● **Try it**
Looking at the entries, how many lines hold the word "Enable"? State the number by itself.

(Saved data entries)

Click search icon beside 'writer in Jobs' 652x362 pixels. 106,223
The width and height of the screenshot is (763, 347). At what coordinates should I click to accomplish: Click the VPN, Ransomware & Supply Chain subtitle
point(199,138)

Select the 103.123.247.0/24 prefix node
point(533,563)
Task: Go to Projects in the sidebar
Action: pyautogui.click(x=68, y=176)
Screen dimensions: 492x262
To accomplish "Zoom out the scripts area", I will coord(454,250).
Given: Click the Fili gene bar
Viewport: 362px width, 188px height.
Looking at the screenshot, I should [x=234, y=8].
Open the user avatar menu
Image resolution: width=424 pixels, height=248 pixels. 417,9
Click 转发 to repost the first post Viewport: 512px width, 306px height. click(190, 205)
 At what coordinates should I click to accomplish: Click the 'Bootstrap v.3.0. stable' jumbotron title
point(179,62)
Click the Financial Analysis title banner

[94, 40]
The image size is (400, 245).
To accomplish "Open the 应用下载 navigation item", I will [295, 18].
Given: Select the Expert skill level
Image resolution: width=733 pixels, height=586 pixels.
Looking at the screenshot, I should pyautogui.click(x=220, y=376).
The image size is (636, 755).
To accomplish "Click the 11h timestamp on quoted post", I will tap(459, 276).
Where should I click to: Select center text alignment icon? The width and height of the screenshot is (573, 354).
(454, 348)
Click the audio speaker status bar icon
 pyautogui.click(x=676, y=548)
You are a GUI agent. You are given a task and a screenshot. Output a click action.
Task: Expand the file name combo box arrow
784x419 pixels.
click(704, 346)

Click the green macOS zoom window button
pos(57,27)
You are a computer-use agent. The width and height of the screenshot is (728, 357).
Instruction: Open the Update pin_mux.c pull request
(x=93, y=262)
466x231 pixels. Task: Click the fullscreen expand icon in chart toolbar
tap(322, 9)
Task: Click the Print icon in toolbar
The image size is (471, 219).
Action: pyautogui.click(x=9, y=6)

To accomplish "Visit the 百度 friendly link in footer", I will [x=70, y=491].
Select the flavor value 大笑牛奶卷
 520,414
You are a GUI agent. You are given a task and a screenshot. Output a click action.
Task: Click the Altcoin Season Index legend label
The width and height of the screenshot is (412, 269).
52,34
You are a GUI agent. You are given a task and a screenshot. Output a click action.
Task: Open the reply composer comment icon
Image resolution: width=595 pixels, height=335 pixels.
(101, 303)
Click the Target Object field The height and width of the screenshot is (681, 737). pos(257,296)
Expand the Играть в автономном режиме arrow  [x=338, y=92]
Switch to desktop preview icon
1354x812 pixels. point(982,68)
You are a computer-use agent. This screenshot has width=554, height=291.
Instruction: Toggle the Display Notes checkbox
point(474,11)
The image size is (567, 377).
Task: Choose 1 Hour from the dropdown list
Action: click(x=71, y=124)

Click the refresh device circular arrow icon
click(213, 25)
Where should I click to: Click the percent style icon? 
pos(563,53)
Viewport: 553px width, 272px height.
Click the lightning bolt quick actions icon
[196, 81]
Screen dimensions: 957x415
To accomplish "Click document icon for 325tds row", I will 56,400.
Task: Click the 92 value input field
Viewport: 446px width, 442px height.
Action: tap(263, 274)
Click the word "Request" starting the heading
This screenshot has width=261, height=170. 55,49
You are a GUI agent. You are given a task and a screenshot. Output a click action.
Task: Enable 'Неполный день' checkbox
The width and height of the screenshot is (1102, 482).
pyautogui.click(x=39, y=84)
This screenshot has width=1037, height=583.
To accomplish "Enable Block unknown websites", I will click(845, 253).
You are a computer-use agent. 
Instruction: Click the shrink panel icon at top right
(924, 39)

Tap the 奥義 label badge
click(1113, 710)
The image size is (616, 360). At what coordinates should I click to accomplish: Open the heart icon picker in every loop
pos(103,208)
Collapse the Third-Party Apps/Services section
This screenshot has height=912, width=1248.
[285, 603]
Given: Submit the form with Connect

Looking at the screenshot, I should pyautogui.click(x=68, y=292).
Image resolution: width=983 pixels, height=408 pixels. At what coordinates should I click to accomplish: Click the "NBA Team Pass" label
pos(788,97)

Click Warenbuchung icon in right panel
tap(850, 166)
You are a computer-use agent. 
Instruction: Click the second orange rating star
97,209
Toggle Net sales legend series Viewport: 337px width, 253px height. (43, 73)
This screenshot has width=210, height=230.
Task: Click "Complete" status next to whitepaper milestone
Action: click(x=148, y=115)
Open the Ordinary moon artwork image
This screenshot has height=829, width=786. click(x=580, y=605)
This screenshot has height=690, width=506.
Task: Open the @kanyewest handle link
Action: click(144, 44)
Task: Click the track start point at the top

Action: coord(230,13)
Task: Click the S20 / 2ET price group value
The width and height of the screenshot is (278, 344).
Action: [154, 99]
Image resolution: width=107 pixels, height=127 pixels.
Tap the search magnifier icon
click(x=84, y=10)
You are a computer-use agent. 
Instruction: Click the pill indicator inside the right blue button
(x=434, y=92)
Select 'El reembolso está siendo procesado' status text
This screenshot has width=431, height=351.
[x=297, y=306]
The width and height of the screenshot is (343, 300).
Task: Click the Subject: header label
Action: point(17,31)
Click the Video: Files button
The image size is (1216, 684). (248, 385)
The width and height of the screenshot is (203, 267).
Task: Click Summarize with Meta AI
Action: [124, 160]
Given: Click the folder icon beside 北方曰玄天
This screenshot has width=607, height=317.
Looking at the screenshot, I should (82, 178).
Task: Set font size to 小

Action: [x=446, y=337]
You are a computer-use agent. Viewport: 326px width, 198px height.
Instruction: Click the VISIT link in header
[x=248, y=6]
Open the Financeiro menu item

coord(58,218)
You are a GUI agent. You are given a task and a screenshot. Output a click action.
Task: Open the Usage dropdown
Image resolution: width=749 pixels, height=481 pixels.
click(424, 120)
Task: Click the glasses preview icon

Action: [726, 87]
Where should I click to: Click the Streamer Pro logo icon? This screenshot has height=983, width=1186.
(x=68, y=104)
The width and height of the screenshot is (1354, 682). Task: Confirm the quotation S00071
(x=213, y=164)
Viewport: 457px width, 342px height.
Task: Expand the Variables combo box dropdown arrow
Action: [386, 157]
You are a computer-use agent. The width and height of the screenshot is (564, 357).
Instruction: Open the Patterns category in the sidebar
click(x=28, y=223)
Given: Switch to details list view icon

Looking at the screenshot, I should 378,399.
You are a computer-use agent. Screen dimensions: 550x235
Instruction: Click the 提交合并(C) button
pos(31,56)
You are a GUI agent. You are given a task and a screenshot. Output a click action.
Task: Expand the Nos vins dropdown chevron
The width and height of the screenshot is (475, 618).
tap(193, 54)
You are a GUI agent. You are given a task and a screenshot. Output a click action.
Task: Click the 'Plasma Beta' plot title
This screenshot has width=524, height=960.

● **Task output**
2